* [Ausgangstext]
────────────────────

Nach einer erholsamen und stillen Nacht erwachen wir mit Hahnengeschrei. Außerdem hören wir Glockengeläut, welches sowohl von den grasenden Kühen als auch vom nahe gelegenen Kirchturm erklingt, und entscheiden beim Frühstück mit lokalen Produkten über das Tagesprogramm. Das Wetter lässt eine erste Wanderung in Richtung Bocca di Campello zu, wo wir an Gegenständen in der Landschaft erste Eindrücke von der traditionellen Lebensweise bekommen. Die mit senkrecht gestellten Schieferplatten angelegten Wege des an einem Steilhang gelegenen Dorfes erleichtern uns den Aufstieg. Auf den wenigen ebenen Flächen sind Gemüsebeete angelegt, die von Wildblumenwiesen umrandet werden. Im Wald wird die Abhängigkeit des Menschen von der Natur deutlich sichtbar. Da auch die Weideflächen begrenzt sind, lernen wir Baumsorten kennen, deren getrocknete Blätter mangels Heu im Winter an das Vieh verfüttert werden. An den Steilhängen oberhalb des Dorfes sind moderne Schneebarrieren angebracht, die auf die Lawinengefahr im Winter aufmerksam machen. Auch in den höher gelegenen Dorfteilen sind die Eingangstüren mit schweren Schieferplatten noch vor dem Schnee geschützt, da das Frühjahr hier spät begonnen hat. Nach einem steilen Aufstieg oberhalb der letzten Frazione, Sella, befindet sich das positorio dei morti. Dort wurden die Leichen der in der Migration verstorbenen Rimellesinnen und Rimellesen vom Pfarrer in Empfang genommen, um im Dorf begraben zu werden. Da im Winter eine Überquerung des Passes Bocca di Campello nicht möglich war, konnten diese erst im Frühling von der Schweizer Seite über den Pass getragen werden.

────────────────────

* [Bereitgestelltes Material]
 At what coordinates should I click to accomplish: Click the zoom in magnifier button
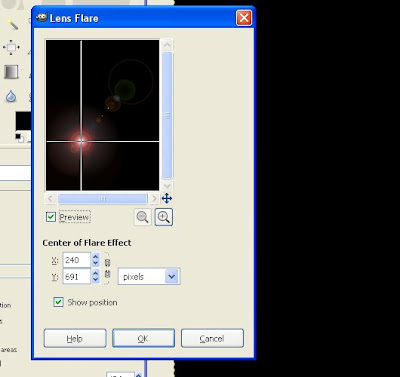coord(164,217)
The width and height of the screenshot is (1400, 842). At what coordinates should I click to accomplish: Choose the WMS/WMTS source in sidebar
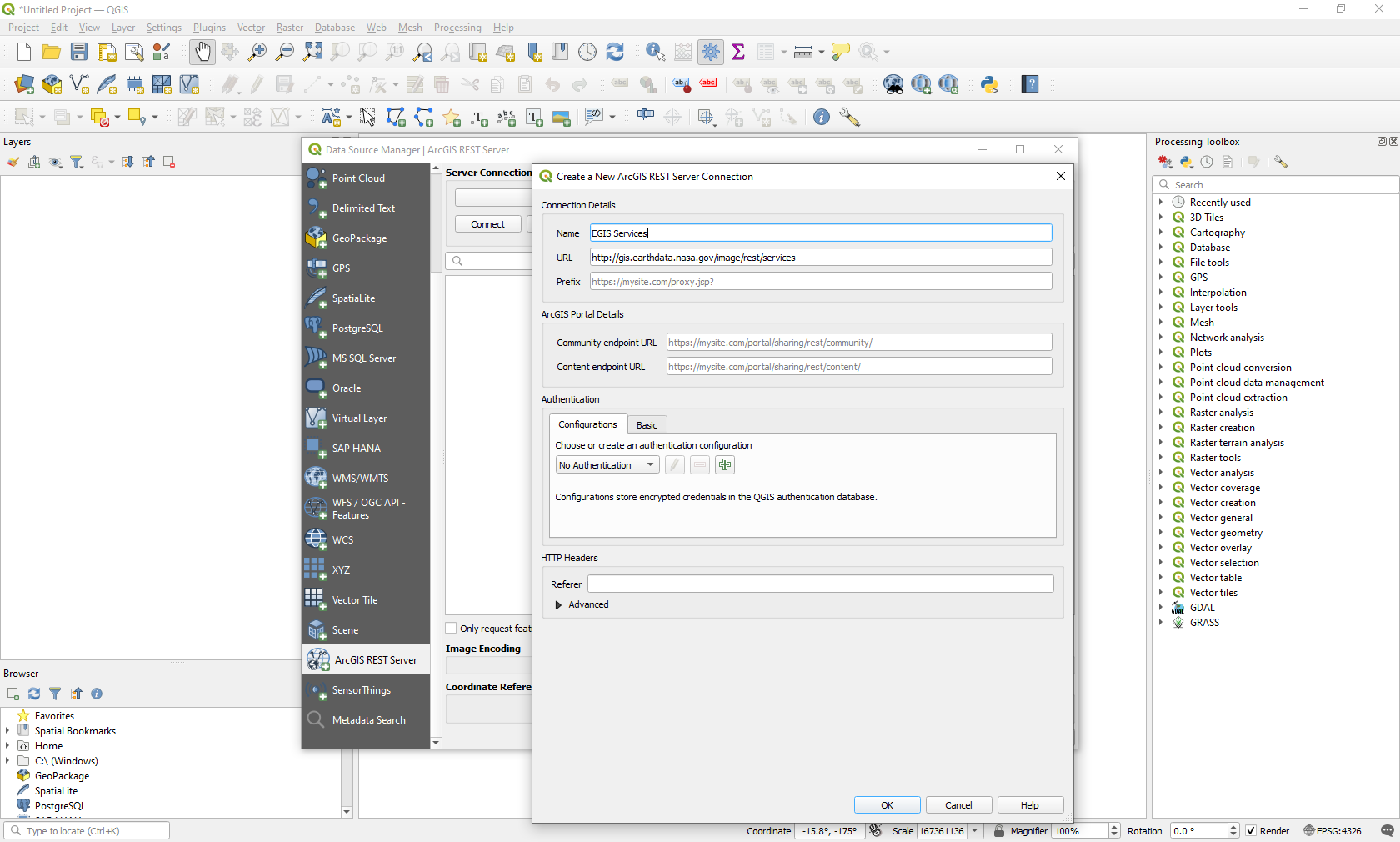360,479
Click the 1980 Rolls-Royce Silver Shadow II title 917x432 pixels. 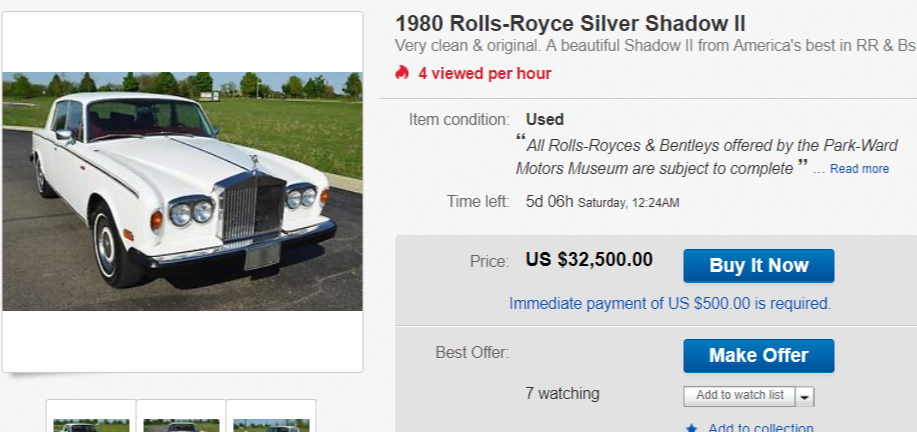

────────────────────

* [Aufgabe]
Fassen Sie den Absatz im Ausgangstext, der mit „Nach einer erholsamen und stillen Nacht“ beginnt, als kurze Stichpunktliste zusammen. Die wesentlichen Fakten müssen erhalten bleiben.

* [Musterlösung]
- Erwachen nach ruhiger Nacht mit Hahnengeschrei und Glockengeläut von grasenden Kühen und vom nahen Kirchturm
- Planung des Tagesprogramms beim Frühstück mit lokalen Produkten
- Erste Wanderung Richtung Bocca di Campello; Gegenstände in der Landschaft vermitteln Eindrücke von der traditionellen Lebensweise
- Wege des am Steilhang gelegenen Dorfes mit senkrecht gestellten Schieferplatten erleichtern den Aufstieg
- Gemüsebeete auf den wenigen ebenen Flächen, umrandet von Wildblumenwiesen
- Im Wald wird die Abhängigkeit des Menschen von der Natur sichtbar: Wegen begrenzter Weideflächen werden im Winter mangels Heu getrocknete Blätter bestimmter Baumsorten an das Vieh verfüttert
- Moderne Schneebarrieren an den Steilhängen oberhalb des Dorfes weisen auf die Lawinengefahr im Winter hin
- Eingangstüren auch in höheren Dorfteilen noch mit schweren Schieferplatten vor Schnee geschützt, da das Frühjahr spät begonnen hat
- Nach steilem Aufstieg oberhalb der letzten Frazione, Sella: das positorio dei morti, wo der Pfarrer die Leichen der in der Migration verstorbenen Rimellesinnen und Rimellesen zur Beerdigung im Dorf in Empfang nahm
- Da der Pass Bocca di Campello im Winter nicht überquert werden konnte, wurden die Leichen erst im Frühling von der Schweizer Seite hinübergetragen